**INSTRUCTIONS TO FOLLOW:**
Copy out every line holding the string "Budapest" from the records below.

==== SOURCE DATA

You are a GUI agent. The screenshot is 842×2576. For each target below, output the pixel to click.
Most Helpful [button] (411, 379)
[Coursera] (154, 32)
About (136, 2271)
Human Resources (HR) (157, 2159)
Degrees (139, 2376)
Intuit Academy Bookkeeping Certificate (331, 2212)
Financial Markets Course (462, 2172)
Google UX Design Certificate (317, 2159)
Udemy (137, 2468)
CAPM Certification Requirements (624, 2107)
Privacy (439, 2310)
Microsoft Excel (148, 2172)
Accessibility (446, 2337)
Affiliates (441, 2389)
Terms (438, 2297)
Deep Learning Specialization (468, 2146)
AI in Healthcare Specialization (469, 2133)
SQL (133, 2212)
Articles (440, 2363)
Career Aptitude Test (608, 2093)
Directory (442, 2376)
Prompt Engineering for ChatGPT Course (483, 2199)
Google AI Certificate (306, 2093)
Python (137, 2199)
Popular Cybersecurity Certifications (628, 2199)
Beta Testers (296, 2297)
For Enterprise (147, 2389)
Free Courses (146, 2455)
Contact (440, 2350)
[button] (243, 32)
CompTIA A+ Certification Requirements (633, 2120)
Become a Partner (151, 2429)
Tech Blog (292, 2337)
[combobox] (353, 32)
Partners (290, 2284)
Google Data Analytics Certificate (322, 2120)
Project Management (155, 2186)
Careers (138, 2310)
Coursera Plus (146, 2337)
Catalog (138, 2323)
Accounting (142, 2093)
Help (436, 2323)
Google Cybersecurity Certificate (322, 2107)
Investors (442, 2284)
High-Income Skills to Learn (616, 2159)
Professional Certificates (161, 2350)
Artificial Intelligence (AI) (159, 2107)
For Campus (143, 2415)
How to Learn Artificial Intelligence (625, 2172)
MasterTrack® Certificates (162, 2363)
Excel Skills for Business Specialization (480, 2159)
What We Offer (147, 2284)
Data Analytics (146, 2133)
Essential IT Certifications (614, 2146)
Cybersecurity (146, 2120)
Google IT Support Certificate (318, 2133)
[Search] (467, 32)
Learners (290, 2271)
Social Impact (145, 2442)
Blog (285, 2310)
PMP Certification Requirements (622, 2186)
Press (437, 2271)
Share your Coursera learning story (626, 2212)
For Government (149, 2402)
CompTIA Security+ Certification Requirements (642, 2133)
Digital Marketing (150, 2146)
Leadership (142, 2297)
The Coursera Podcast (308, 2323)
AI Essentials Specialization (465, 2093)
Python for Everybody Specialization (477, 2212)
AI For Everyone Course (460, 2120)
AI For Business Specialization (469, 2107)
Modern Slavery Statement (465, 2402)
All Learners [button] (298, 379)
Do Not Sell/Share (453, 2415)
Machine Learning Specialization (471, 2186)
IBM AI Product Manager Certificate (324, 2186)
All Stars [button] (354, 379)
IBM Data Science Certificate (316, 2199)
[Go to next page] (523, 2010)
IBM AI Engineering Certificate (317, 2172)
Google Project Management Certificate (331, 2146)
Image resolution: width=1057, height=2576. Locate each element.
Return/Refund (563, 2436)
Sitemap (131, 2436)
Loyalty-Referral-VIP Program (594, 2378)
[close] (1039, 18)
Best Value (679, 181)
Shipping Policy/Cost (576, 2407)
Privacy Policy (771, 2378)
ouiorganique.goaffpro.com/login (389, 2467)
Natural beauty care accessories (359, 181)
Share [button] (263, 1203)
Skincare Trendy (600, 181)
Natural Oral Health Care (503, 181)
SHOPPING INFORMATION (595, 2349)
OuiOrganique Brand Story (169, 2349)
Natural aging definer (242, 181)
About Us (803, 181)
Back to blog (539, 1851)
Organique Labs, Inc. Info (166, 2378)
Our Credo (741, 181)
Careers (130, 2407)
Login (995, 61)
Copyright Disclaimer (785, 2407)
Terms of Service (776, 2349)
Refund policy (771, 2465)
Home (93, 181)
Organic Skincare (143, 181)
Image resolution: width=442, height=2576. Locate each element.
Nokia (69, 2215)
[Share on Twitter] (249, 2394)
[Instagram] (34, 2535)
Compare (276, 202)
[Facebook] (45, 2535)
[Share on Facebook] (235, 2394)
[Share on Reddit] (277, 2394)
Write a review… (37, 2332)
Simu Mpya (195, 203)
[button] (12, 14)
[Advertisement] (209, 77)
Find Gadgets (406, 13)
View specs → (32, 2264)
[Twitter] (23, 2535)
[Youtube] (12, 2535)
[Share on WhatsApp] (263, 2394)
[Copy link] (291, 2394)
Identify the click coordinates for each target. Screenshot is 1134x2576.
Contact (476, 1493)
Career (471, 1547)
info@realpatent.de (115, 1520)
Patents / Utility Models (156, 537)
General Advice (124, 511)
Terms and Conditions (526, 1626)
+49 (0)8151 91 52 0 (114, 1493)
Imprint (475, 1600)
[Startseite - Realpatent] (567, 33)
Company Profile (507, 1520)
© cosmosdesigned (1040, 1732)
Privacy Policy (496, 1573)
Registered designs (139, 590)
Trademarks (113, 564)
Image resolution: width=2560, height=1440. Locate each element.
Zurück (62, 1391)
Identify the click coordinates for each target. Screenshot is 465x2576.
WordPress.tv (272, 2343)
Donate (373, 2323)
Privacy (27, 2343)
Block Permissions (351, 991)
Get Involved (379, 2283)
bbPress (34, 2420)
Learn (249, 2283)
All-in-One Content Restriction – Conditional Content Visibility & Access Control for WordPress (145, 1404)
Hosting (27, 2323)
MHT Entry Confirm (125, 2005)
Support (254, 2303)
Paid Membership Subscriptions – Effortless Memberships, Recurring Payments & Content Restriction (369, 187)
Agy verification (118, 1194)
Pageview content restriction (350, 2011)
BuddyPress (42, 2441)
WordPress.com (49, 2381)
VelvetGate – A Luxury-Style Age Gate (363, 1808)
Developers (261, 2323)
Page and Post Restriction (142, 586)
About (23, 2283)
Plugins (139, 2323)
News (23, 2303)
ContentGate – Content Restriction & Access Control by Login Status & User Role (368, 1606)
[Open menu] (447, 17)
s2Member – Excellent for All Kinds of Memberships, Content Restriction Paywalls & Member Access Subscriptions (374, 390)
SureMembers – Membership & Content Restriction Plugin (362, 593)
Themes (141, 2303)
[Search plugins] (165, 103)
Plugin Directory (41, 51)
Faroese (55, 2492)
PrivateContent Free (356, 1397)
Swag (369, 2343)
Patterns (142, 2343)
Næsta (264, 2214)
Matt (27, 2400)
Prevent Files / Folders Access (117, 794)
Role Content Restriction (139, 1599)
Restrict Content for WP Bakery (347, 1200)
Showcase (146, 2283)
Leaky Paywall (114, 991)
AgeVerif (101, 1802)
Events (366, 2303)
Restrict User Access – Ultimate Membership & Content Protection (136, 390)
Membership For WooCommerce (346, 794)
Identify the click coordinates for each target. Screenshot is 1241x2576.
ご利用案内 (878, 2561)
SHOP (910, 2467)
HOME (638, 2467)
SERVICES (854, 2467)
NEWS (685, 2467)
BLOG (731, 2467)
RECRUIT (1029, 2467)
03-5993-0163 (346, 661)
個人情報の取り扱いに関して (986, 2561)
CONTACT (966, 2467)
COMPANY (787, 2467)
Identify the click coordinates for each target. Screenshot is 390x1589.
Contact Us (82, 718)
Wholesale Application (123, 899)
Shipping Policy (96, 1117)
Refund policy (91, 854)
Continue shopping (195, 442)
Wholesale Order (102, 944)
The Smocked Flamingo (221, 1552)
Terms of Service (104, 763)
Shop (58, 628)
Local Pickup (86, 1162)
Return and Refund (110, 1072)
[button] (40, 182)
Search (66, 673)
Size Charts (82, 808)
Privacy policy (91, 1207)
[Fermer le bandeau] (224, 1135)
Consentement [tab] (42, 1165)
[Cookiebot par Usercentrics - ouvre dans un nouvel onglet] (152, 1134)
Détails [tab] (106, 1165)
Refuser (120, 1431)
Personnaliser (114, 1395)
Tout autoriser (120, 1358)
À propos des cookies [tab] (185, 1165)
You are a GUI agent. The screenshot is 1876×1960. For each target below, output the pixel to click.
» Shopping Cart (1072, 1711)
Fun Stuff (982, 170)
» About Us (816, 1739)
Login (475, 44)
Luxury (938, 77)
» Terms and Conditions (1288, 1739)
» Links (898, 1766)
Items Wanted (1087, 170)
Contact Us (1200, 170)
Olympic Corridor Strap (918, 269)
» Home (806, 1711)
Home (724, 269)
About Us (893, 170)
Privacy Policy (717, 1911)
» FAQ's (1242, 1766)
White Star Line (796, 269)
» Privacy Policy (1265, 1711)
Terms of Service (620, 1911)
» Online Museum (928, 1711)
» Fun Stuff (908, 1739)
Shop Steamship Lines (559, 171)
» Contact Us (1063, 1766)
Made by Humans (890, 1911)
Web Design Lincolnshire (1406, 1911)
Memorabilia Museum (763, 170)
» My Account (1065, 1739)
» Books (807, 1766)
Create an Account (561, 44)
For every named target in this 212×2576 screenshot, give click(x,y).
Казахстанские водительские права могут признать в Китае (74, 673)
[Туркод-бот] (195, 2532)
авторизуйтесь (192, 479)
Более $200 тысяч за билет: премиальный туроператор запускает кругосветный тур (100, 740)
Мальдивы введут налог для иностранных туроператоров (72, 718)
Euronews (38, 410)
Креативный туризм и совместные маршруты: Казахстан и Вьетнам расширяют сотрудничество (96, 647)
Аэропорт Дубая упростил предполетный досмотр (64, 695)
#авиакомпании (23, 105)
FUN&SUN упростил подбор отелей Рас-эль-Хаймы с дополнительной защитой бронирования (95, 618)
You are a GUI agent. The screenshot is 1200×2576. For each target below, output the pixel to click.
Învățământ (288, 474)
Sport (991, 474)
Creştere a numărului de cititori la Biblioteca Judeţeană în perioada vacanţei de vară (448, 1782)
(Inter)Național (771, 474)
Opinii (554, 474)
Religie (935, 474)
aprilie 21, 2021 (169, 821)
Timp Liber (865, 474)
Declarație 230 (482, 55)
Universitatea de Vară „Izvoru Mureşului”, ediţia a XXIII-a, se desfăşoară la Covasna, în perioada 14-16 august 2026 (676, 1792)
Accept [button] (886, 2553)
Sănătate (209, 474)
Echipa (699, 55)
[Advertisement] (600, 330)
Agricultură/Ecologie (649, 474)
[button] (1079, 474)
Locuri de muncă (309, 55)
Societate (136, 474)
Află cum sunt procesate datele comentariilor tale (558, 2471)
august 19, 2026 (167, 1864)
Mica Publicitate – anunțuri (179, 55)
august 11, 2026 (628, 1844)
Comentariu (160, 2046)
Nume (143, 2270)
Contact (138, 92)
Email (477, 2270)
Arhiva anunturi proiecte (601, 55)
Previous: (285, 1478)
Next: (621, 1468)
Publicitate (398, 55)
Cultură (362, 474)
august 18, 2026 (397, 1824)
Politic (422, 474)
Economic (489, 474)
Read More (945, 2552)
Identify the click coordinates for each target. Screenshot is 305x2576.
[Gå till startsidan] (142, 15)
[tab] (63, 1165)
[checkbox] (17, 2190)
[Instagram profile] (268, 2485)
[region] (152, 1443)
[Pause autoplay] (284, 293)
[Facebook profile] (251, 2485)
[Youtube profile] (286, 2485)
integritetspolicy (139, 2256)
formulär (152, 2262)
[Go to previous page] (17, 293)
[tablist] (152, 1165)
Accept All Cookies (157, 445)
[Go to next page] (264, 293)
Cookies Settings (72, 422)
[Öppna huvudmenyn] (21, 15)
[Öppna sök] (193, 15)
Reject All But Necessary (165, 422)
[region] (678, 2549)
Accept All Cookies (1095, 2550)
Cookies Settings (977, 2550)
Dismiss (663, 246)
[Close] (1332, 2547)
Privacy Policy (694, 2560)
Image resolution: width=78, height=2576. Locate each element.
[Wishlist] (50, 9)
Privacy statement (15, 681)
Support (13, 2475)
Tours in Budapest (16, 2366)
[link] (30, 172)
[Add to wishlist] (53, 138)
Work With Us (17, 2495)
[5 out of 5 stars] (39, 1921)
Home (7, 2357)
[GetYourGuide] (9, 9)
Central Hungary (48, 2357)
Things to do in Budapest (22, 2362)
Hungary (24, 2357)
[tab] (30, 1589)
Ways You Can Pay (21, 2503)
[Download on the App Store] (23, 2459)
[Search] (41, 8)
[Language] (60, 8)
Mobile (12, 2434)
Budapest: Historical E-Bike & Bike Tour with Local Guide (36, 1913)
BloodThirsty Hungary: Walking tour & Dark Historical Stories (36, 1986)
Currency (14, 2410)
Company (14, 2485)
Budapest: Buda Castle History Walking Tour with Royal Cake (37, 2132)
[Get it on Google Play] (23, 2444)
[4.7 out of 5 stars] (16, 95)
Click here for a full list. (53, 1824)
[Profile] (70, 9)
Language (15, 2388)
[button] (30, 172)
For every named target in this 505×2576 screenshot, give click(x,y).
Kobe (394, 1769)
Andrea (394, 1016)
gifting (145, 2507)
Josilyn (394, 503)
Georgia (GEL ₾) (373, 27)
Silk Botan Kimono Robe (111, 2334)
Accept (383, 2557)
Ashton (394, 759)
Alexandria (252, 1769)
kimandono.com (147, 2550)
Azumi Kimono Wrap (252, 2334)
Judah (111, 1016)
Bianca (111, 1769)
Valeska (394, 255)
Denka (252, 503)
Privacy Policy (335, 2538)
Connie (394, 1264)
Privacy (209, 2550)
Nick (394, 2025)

========

**ANSWER BOX:**
Tours in Budapest (16, 2366)
Things to do in Budapest (22, 2362)
Budapest: Historical E-Bike & Bike Tour with Local Guide (36, 1913)
Budapest: Buda Castle History Walking Tour with Royal Cake (37, 2132)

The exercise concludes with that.